-- DATA --
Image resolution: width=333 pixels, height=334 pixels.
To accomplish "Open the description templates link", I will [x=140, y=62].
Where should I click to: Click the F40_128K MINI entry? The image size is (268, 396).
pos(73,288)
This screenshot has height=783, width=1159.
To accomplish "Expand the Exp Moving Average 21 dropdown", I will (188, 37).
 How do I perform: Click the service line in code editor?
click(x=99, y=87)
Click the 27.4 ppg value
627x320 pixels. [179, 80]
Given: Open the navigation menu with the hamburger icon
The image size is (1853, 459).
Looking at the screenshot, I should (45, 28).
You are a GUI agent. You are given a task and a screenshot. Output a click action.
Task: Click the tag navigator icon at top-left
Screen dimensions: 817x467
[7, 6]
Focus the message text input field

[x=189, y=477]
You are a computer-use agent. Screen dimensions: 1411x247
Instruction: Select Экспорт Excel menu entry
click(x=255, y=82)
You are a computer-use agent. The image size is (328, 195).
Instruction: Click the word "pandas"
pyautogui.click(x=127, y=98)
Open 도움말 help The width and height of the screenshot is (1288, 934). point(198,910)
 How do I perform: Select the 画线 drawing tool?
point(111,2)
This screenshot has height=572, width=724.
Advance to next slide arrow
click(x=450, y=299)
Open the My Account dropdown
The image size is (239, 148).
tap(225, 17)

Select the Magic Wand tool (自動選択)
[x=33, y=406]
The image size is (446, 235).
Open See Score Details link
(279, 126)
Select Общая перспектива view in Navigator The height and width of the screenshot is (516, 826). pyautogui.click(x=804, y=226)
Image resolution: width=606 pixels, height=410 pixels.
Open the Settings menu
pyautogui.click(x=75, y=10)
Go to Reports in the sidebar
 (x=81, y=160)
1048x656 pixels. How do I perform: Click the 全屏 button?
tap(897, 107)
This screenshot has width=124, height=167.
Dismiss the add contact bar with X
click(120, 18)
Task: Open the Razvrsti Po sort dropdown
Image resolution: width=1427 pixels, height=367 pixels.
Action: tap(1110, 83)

-- YOUR GOAL --
Your answer must be the lines above from the one containing "This screenshot has height=572, width=724." to the one containing "Select Общая перспектива", both included, restated word for word.

-- TASK RESPONSE --
This screenshot has height=572, width=724.
Advance to next slide arrow
click(x=450, y=299)
Open the My Account dropdown
The image size is (239, 148).
tap(225, 17)

Select the Magic Wand tool (自動選択)
[x=33, y=406]
The image size is (446, 235).
Open See Score Details link
(279, 126)
Select Общая перспектива view in Navigator The height and width of the screenshot is (516, 826). pyautogui.click(x=804, y=226)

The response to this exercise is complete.